***** AVAILABLE DATA
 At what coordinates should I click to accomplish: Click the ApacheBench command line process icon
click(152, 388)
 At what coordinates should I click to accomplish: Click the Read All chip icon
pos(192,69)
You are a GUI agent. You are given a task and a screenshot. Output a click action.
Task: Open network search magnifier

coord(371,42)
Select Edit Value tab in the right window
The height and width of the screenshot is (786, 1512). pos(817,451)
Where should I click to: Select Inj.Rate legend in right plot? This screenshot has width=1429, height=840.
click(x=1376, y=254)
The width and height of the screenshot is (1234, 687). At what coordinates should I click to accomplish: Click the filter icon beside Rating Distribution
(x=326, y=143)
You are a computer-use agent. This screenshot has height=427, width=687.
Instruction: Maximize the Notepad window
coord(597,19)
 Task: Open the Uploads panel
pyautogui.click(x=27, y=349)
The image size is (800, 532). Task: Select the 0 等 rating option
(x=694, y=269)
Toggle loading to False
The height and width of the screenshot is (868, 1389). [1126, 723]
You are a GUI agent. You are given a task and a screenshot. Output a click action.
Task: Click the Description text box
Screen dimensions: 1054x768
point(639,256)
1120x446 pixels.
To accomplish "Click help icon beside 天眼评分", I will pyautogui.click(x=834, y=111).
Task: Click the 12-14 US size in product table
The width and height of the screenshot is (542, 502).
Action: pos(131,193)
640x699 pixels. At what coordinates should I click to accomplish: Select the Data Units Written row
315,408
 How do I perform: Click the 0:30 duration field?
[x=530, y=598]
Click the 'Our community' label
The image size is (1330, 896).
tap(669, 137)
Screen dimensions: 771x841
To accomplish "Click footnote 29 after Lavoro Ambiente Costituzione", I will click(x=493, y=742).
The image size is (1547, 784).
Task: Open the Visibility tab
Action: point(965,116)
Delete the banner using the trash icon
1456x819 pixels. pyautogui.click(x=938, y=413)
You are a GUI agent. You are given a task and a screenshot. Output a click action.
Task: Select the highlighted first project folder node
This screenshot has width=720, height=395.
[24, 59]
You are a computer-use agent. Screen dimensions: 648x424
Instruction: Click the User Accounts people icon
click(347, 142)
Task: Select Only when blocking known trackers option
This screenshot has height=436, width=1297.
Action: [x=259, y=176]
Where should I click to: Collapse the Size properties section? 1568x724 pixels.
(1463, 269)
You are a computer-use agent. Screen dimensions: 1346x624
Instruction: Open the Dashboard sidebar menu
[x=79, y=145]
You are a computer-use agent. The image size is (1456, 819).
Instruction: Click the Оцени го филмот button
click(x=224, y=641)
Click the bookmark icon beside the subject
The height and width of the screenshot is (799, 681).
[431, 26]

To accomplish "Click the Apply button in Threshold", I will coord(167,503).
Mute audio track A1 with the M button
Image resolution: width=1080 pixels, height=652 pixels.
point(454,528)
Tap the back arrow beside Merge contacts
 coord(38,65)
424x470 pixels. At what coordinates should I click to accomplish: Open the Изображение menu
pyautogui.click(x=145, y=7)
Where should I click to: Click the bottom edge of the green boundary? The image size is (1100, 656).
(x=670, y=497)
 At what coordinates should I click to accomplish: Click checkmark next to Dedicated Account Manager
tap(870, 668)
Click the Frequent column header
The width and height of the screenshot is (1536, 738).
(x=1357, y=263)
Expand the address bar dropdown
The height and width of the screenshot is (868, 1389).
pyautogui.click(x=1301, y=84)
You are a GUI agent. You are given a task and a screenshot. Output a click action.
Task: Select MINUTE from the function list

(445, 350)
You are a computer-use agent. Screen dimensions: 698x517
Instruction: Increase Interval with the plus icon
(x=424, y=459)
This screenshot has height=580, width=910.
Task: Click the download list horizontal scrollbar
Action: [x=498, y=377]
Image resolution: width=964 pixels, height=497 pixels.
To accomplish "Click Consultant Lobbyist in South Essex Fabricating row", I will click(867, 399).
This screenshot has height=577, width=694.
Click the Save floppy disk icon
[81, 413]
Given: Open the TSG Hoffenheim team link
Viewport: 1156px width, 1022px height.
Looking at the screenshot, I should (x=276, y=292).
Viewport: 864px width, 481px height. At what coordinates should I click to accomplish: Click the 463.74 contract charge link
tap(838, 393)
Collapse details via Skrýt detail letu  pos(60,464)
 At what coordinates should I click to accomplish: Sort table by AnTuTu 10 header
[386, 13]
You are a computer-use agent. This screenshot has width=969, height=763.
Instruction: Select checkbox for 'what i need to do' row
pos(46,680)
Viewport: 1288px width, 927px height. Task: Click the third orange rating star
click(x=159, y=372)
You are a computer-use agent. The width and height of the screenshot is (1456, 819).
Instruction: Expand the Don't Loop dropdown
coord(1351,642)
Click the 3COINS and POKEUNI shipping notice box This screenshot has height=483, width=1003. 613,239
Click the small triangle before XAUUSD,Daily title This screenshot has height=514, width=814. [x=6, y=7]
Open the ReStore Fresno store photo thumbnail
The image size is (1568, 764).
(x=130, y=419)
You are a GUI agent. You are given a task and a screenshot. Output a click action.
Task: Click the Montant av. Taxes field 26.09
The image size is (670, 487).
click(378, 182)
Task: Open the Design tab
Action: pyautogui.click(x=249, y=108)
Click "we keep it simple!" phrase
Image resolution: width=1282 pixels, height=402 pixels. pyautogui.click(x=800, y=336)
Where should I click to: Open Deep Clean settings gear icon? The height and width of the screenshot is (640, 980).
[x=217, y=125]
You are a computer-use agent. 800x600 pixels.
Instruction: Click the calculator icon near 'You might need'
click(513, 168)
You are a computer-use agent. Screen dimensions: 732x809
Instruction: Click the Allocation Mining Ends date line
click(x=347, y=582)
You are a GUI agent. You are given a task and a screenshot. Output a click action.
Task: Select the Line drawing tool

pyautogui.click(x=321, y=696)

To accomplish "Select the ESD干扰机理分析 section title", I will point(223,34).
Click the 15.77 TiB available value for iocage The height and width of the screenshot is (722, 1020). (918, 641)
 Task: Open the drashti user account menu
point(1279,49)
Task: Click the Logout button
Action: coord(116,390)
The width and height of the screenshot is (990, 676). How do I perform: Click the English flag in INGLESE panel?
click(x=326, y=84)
**********
● **GOAL OF THE EXERCISE**: Whenever a line in the listing above includes the word "title", return that line.

● **SOLUTION FOR THIS PROBLEM**:
Click the small triangle before XAUUSD,Daily title This screenshot has height=514, width=814. [x=6, y=7]
To accomplish "Select the ESD干扰机理分析 section title", I will point(223,34).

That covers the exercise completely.